Vamos conhecer um pouco sobre seu principal personagem e contextualizar um pouco a sua atuação.

 

Zé do Caixão e a perversão do nietzschenismo

Para os que conhecem o personagem pela primeira vez, é fácil de imaginar que o personagem tem algum tipo de poder supremo maligno vindo talvez de um pacto demoníaco que o transformou em imortal.

Mas em pouco tempo de filme percebemos que Zé do Caixão é apenas uma pessoa comum, um agente funerário de uma pequena cidade do interior que é bastante cético com as relações de céu e inferno, Deus ou o Diabo.

 

E é dessa certeza cética sobre o imaginário, o místico e o espiritual que o deixava em vantagem sobre a vila. O personagem é acometido por um enorme complexo de superioridade, que com frequência debocha da população por suas crendices desprovidas de razão. A narrativa porém, favorece Zé do Caixão, que age como um ser todo poderoso que, por não se manter preso a moralidade cristã, consegue subverter seus agressores e afrontadores pelo medo.

 

A caracterização de Zé do Caixão é uma perfeita perversão do conceito “Além-Homem” de Nietzsche (irei descrever com melhor precisão esse conceito num próximo texto). Ao subverter toda o código moral vigente e conceber com clareza um mundo sem divindades e planos maiores, Zé do Caixão não se deixa abater pelo niilismo ou pelo vazio existencial. Mas sim, busca eternamente a superação e a vontade de potência. Seria um ótimo herói nietzschiano, se não fosse pelos objetivos que busca almejar.

O vilão protagonista

Zé do Caixão está obcecado em ter um filho homem para “continuar seu legado” e para isso, ignora sua legítima esposa que não pode lhe conceber um filho e cobiça a mulher de seu amigo, chegando a violentá-la após ela negar seus avanços.

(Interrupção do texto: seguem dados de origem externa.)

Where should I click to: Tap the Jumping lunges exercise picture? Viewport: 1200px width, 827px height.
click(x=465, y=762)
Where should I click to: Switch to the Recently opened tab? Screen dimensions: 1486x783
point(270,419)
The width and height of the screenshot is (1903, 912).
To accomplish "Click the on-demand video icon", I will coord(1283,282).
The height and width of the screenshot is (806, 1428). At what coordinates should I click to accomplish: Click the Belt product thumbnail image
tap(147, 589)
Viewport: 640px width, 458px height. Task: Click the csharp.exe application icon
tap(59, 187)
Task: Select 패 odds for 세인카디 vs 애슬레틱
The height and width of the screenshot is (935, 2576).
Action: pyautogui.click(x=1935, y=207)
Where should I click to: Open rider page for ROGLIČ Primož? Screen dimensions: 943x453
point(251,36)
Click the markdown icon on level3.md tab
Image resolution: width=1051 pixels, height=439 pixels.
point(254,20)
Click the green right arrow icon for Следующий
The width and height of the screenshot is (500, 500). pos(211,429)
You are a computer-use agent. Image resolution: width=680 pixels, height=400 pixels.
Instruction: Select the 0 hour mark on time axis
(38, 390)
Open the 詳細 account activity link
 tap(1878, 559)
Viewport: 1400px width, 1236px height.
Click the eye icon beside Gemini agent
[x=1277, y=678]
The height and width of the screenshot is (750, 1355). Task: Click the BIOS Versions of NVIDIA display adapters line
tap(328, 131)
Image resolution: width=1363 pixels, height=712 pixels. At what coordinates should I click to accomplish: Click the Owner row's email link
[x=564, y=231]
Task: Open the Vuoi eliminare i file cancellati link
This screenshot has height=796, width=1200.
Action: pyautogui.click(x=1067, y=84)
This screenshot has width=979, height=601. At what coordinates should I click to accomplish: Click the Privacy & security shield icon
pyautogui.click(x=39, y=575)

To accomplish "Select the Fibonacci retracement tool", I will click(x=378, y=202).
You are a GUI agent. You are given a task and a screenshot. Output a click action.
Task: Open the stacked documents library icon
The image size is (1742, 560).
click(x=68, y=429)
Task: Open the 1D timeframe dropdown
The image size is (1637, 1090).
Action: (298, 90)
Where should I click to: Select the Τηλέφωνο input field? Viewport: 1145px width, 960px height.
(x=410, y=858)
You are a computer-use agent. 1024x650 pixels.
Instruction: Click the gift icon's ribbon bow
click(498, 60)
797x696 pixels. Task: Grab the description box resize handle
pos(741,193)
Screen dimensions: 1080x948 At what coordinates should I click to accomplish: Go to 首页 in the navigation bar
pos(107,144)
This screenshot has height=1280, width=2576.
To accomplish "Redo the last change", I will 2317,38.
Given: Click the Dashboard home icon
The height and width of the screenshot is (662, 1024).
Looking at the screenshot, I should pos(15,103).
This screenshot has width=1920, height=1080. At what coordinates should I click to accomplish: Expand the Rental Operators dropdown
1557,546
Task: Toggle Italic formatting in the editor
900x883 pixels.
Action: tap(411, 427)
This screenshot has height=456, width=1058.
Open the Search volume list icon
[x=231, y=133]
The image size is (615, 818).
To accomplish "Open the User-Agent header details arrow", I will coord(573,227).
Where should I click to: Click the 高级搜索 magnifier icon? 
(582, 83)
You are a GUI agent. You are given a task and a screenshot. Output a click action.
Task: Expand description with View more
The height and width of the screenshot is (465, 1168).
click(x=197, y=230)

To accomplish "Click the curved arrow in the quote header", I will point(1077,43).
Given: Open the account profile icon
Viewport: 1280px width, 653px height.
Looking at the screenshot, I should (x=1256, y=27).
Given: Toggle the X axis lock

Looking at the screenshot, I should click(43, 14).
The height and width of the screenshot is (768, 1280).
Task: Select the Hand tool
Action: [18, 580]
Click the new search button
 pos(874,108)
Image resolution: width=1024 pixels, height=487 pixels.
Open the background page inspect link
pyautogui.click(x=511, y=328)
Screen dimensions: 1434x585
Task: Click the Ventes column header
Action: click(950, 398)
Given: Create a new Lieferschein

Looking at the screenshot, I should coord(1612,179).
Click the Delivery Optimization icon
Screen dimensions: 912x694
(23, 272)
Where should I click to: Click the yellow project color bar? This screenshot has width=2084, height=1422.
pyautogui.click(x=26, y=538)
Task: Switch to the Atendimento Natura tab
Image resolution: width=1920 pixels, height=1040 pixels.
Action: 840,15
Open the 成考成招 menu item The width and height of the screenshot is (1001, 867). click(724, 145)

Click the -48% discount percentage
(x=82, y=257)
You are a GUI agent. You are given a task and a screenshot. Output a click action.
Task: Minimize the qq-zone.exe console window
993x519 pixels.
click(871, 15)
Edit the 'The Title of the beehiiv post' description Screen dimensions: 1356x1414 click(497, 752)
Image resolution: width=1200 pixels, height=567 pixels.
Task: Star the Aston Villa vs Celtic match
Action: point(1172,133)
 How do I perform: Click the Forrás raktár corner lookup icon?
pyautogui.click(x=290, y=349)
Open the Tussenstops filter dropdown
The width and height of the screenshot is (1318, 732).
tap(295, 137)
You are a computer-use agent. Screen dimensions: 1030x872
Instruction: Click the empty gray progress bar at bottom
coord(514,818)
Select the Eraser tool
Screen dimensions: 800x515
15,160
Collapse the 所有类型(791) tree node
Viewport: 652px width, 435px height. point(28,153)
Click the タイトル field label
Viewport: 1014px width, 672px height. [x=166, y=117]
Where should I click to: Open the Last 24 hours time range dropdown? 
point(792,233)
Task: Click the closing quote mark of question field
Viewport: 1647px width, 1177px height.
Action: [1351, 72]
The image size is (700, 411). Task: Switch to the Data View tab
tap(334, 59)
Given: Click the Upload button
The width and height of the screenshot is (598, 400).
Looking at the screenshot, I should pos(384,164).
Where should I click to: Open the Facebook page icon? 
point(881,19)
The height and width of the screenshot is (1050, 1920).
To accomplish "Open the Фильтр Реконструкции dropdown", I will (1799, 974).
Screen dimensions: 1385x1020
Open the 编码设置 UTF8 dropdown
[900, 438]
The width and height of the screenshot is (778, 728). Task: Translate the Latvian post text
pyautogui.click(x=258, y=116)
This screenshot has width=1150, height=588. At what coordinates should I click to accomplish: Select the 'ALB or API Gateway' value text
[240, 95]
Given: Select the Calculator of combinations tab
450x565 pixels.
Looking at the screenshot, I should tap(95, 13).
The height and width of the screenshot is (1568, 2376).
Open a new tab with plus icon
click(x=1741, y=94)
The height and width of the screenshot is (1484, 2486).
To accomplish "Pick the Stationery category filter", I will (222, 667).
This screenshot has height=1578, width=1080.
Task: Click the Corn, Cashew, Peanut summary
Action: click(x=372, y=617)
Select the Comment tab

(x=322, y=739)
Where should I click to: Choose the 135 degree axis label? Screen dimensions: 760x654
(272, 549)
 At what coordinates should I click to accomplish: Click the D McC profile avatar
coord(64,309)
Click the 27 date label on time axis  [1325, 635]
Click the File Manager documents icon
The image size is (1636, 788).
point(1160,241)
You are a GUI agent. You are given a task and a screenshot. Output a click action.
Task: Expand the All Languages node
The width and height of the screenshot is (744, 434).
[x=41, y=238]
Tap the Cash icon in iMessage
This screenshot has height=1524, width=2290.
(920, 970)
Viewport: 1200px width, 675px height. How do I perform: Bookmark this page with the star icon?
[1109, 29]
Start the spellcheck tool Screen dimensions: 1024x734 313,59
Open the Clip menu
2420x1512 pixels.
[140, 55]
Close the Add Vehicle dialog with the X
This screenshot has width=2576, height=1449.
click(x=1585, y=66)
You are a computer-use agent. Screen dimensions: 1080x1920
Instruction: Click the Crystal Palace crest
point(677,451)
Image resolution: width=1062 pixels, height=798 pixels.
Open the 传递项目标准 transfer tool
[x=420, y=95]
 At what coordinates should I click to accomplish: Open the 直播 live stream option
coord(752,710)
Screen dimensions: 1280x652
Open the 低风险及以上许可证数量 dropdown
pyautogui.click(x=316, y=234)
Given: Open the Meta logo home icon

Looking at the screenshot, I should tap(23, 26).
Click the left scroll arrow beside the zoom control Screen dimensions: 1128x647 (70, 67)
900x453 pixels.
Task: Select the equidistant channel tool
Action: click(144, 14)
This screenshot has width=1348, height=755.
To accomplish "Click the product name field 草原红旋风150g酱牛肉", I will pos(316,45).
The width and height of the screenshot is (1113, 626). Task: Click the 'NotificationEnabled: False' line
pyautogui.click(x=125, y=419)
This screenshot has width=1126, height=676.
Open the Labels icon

Apesar de ser o protagonista de seu filme, em nenhum momento somos levados a pensar que Zé do Caixão não é o vilão da história. Suas atitudes agressivas e mesquinhas, principalmente contra as mulheres da história, deixam bastante claro a repugnância de seu ato.

 

Mas claro, toda vilania do protagonista é punida ao final do filme, onde vemos seu mundo desmoronar por completo. Zé percebe, de forma revolucionária para o cinema brasileiro da época, que o céu e o inferno são de fato realidade. Mas antes de falar sobre o final do filme, é importante contextualizar sua produção com o período e gênero de horror no cinema nacional.

 

O atraso nacional no gênero terror

Entender a importância de Zé do Caixão no cinema nacional é notar a resistência do mercado e das instituições brasileiras para o gênero terror. Não é com pouca estranheza que notamos ser “À Meia-Noite Levarei Sua Alma” em 1964, a estreia do terror no cinema nacional. Num país que havia criado “O Crime dos banhados” em 1914, um filme mudo policial sobre uma terrível chacina no interior do RS.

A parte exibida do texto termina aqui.